Bouuuuuuuuuuuuuuhhhhhh.... Si j'ai un peu de mal avec Tchekhov, que dire de Strindberg et de sa Mademoiselle Julie ? J'avoue que la lecture de la pièce m'a laissé un goût de déception très amer. Et quand je pense que Strindberg voulait inventer un théâtre moderne, face au théâtre de son temps qu'il trouvait moribond, je me dis que, bon, c'est bien joli, tout ça... mais qu'Ibsen, qu'il méprisait plutôt, a été bien plus inventif que lui. Car sur des thèmes qui se recoupent un tant soit peu (liberté individuelle, rapports hommes/femmes, société fin-de-siècle corsetée), Strindberg donne à mon avis en plein dans l'outrance un peu vaine, quand son aîné fait preuve de finesse et va beaucoup plus loin dans l'exploration des thématiques, notamment dans celle de la recherche d'émancipation individuelle. Mademoiselle Julie me donne bizarrement des sensations de lourdeur, alors qu'on l'a tant discutée, analysée, disséquée. Mais j'ai beau y réfléchir, je ne vois décidément ce qu'on y trouve de si talentueux.

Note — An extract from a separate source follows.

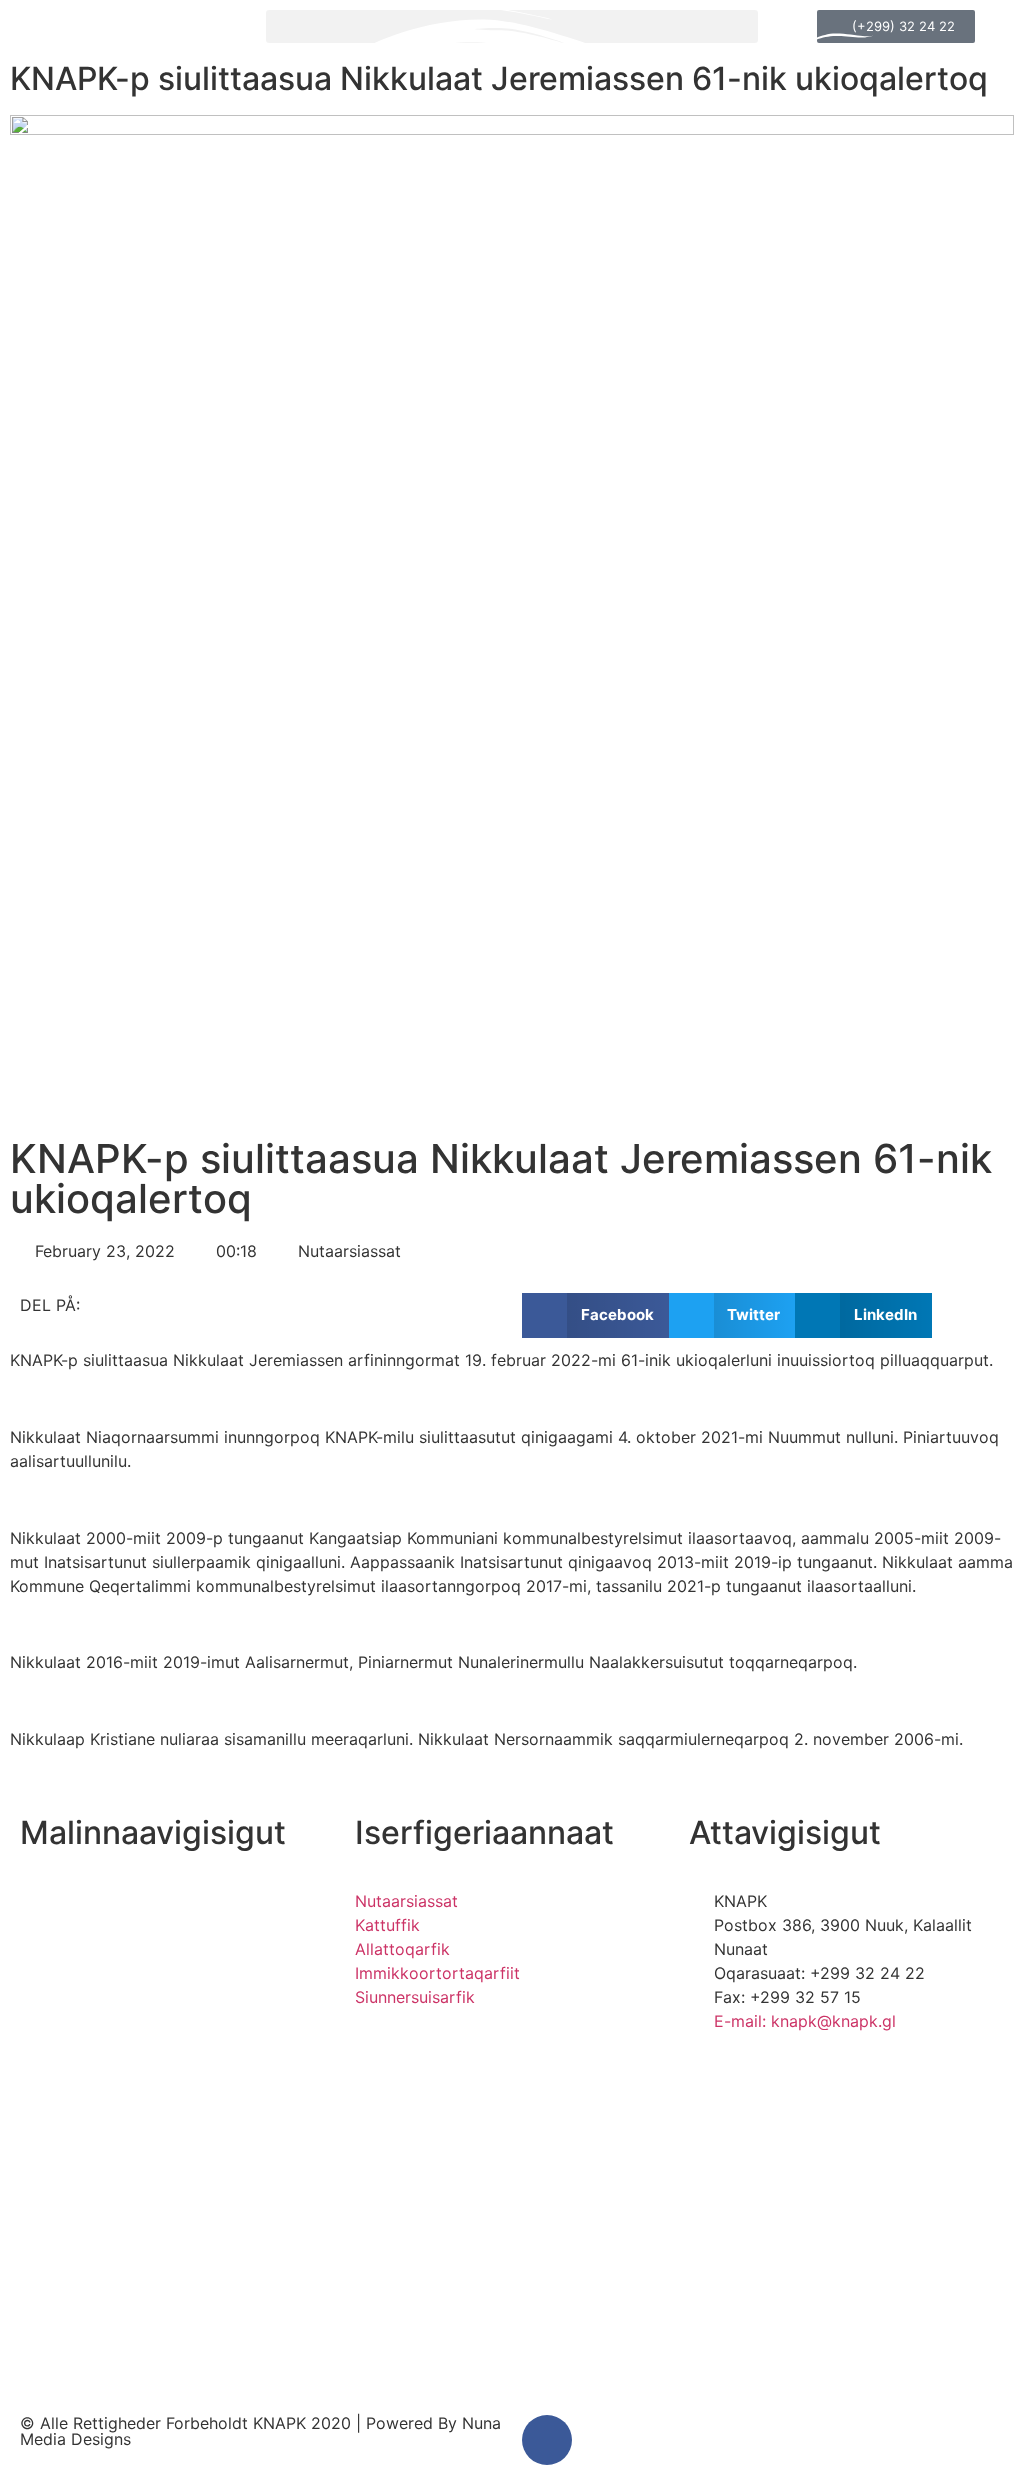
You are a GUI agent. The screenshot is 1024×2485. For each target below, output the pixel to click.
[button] (595, 1315)
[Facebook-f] (547, 2440)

Un lieu, une nuit (celle de la Saint-Jean), trois personnages : Julie, l'aristocrate, Jean et Kristin ses domestiques. L'une est en train de chuter, ou veut chuter, ou ne peut se retenir de chuter, l'autre veut s'élever socialement, la troisième garde sa place et dit s'en satisfaire. Julie va passer la nuit à jouer à un jeu de séduction, de domination, de répulsion, de soumission, avec Jean, pour finir par se suicider avec un rasoir. Alors on a vite compris le coup des rapports de force qui s'inversent entre maîtresse et domestique ainsi qu’entre homme et femme, et, même si on est pas très au fait de l'histoire de la Suède au XIXème, on saisit tout aussi vite que le jeu des personnages s'inscrit dans un contexte de bouleversement social. Ça pourrait être très intéressant, d'autres se sont frottés à ces sujets avec audace, bonheur, finesse... Mais ici, c’est d'une lourdeur !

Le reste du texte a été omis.